Чтобы трагедия не повторилась, Лешак с есаулом прошли по звериным тропам и длинным посохом рассторожили все установленные мичманом самострелы. К счастью, тот возле каждого делал на стволах двухсторонние затесы.
Остальные тем временем готовились к похоронам. По предложению юнкера, прибрались в заброшенной молельне: помыли пол, стены, протерли божницу. Выгребая из углов хлам, нашли восьмиконечный наперсный крест, отлитый из серебра с цветными каменьями по краям, сияющими, как маленькие солнышки. Между перекладинами рельефно проступал полумесяц с рожками кверху. Его помыли в щелоке, натерли до блеска и положили на аналой.
На третий день отслужили в прибранной молельне панихиду по убиенному и предали тело земле.
По завершении сорокоуста[103] и далее продолжали собираться на вечерние службы. Постепенно они прочно вошли в их, полную забот, жизнь.
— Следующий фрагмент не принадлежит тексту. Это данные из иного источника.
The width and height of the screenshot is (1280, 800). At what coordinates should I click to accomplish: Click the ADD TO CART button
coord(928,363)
После завтрака принимались за хозяйственные дела. Сначала подремонтировали и отмыли саму трапезную, следом келарню. Поскольку кое-где протекала крыша, перекрыли ее. Навели, как заведено у военных, образцовый порядок на всей, местами сильно заросшей, территории монастыря. Все теперь радовало взор своей ухоженностью. И офицеры стали поговаривать о том, что этот оторванный от мира благодатный монастырь давно нуждается в хозяевах, которые вдохнут в него новую жизнь. Поэтому никто не удивился, когда Хлебников, завершая вечерю, сказал:
— Друзья, я полагаю, что, потопив струг, Господь спас наши души. Хочу остаться здесь в монастыре. Согласитесь, господа, будет обидно, если он в полный упадок придет. Ведь тут для жизни идеальные условия. Добротные здания, земля и леса богатые. Какой смысл ехать куда-то и на пустом месте начинать?
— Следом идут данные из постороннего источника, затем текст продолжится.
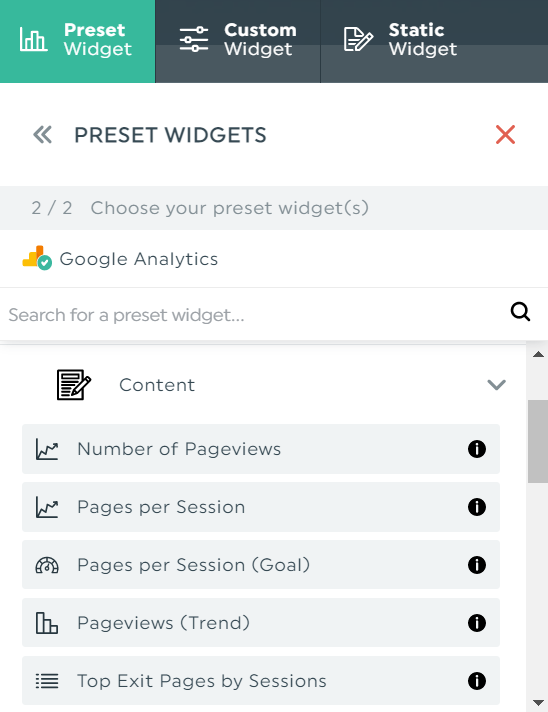548x712 pixels.
Task: Switch to the Custom Widget tab
Action: point(238,41)
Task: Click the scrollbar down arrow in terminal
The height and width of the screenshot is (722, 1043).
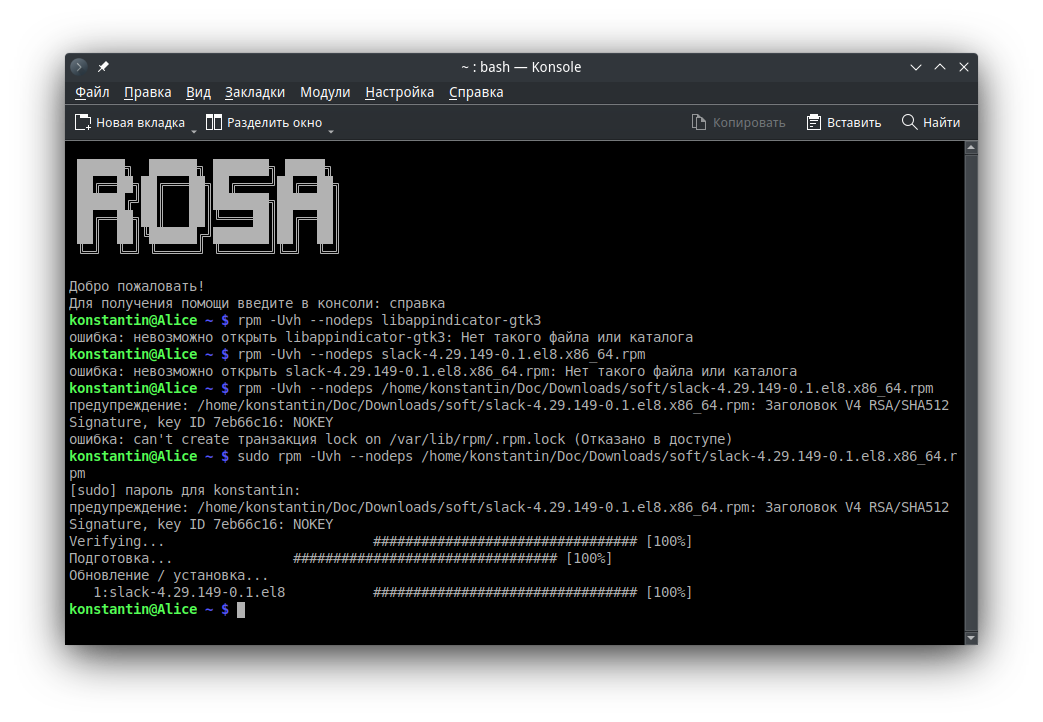Action: (969, 636)
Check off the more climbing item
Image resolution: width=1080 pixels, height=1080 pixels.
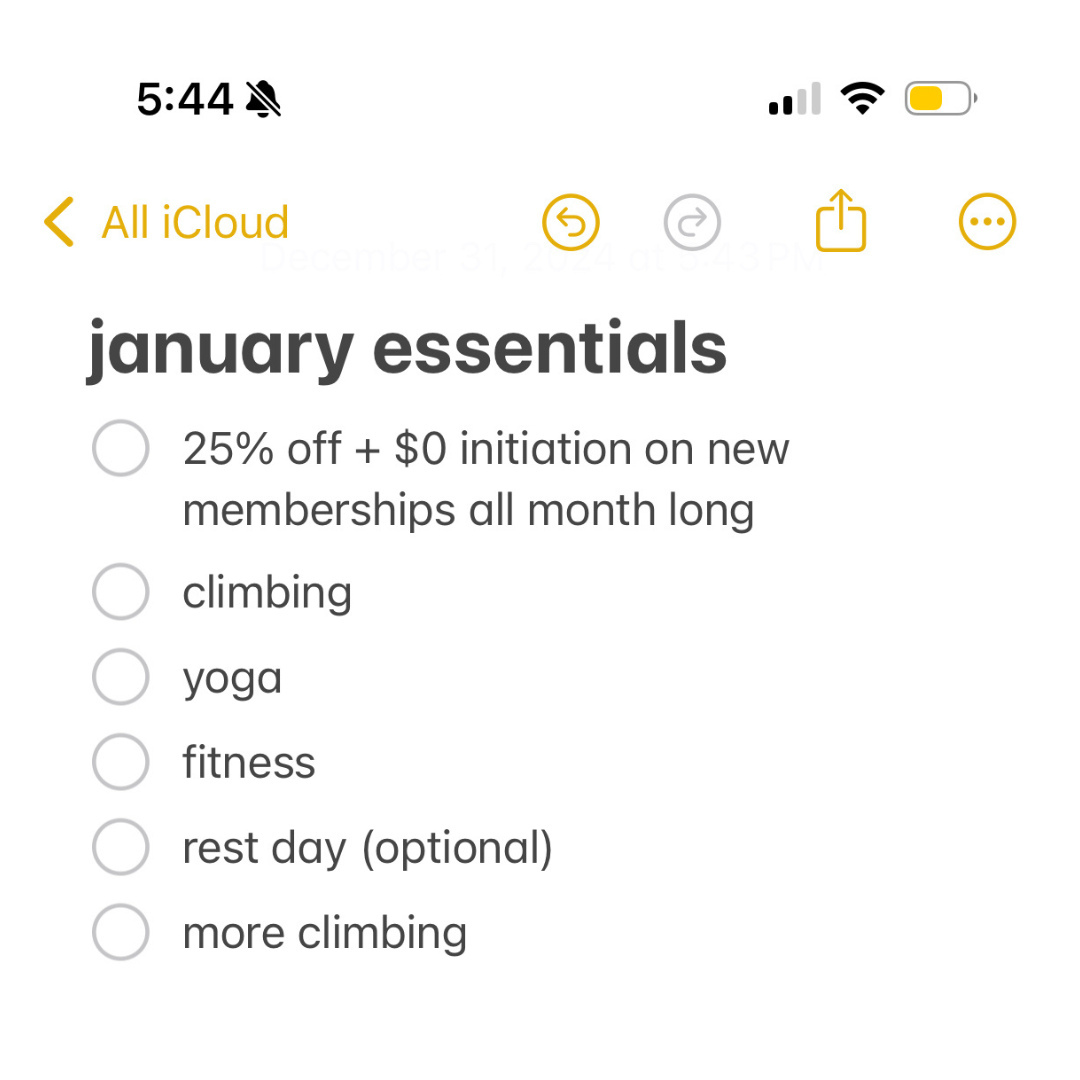[x=121, y=932]
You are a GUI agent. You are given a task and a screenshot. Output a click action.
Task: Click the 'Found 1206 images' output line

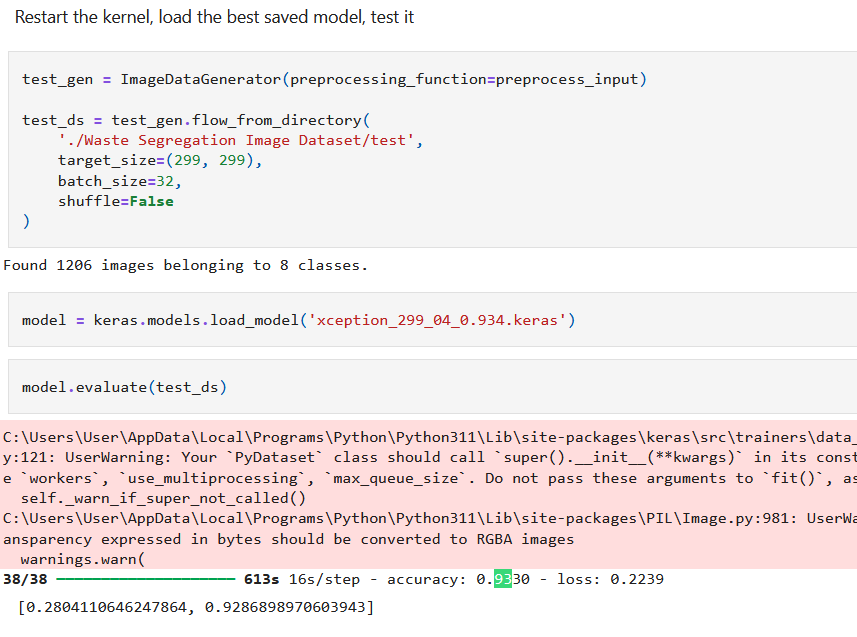(x=185, y=265)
— Кораблекрушение, монастырь, гибель мичмана — все это, похоже, не случайности, а подсказки, толчки к принятию решения, — как бы рассуждая сам с собой, проговорил ротмистр. — Может, и впрямь, не стоит рваться на чужбину — кто знает, как она встретит?
— Здраво глаголешь, — не преминул встрять, довольный Лешак.